Friday, May 19th, 2006

At times, my life in Gainesville feels like the book of Revelations.

Growing up in a series of small Southern Baptists churches as a kid personally obsessed with the last book of the Bible, I spent a lot of time just waiting. Thinking about nearly every future milestone in my life would have “…unless Jesus comes back before then,” tacked onto the end. In my darker moments, I used to actually worry to the point of tears that Jesus would come back before I had the chance to have sex, drive a car, go to college, or make a difference. There were times, I’m ashamed to admit, when I would actually put things off since I was pretty much just waiting for the Biblically prophesied return of Christ anyway.

How often have I lived my life in Gainesville not accepting what’s here and not living with what’s in front of me?

Yeah, I could look for a different job, but since I’ll be leaving Gainesville eventually anyway…
I’ll need to pare down the amount of junk in my closet when we move out of Gainesville.
I need to write more sections of my book when things calm down at work.

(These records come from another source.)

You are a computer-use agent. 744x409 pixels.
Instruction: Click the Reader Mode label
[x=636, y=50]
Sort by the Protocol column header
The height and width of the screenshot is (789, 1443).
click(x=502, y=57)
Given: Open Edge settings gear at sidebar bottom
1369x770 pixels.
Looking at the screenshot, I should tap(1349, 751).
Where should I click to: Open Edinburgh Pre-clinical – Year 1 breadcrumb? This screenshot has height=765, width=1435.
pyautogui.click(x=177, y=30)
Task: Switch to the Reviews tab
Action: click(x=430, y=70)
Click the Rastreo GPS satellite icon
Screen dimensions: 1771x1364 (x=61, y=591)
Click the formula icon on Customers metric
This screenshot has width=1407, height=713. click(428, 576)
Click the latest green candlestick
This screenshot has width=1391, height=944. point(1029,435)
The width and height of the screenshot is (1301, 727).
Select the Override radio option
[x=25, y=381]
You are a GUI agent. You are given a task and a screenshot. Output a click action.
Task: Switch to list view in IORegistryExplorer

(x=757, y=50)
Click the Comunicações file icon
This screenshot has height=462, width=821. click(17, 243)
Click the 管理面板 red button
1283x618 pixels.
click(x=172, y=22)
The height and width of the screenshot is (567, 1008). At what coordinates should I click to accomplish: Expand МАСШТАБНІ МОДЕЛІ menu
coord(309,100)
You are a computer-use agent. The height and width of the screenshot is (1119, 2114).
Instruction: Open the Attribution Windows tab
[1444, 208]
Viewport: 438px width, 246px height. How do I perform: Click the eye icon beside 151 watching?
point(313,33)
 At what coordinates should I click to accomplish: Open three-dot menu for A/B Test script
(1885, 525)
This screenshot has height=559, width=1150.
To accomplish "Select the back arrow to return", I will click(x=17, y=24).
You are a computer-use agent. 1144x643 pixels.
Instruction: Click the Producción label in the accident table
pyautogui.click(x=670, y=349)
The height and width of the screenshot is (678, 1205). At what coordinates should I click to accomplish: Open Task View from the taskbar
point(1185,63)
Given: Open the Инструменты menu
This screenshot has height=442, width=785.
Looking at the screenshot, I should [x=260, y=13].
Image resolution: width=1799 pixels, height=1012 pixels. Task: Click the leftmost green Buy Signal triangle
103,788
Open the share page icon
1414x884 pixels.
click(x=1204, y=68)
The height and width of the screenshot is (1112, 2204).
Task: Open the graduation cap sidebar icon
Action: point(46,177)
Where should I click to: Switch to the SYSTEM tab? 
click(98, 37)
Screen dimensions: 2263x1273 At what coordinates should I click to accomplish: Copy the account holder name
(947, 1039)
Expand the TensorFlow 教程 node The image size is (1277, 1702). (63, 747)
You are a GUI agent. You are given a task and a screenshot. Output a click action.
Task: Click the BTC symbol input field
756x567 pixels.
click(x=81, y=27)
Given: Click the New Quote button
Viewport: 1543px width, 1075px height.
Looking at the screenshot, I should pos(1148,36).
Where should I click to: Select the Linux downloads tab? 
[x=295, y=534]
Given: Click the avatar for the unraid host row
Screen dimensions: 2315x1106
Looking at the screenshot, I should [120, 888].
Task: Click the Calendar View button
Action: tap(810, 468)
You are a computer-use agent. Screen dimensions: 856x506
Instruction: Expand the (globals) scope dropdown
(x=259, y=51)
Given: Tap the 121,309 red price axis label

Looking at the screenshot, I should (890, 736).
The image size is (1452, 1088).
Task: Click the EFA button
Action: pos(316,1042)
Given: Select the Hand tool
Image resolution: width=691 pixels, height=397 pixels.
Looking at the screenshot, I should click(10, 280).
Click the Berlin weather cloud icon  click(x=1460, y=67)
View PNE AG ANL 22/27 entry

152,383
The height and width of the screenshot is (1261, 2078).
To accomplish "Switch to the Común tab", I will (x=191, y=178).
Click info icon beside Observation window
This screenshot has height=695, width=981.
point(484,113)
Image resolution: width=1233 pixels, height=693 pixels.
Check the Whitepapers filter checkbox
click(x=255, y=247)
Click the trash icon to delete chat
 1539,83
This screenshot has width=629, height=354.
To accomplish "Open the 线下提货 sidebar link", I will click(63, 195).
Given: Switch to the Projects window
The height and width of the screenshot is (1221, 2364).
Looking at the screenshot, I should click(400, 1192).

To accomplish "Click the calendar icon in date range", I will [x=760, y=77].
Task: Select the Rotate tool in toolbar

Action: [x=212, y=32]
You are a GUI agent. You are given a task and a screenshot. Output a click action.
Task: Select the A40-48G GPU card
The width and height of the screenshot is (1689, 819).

Am I just recreating my life on a giant spin cycle, I sometimes wonder. Do I really just like sitting around waiting? Maybe I like having a convenient excuse for why I spend so much time talking about what I want to do instead of actually doing it. After all, I theoretically have some measure of control over when/if I’ll actually leave Gainesville. Instead, there are days when I’m just waiting for…something. An idea? A dream? A vision? A sign as obvious as a giant beast rising out of the sea with ten heads and ten crowns?

No more. Not again. Just no. The only time I have is right now. Waiting is just another form of attachment. Today I will be an artist. Today I will write something that will share my voice with the world. Today I will hold my wife close and rejoice that she’s there. Today I’ll stop just dreaming about moving to London or Salem or Brooklyn or Queens and actually make some move to either pull the metaphorical trigger or put the effing gun down and walk away. Today I will donate to charity that which I don’t need. Today I will shrug off my mantle of lethargy and excuses in favor of actually doing something.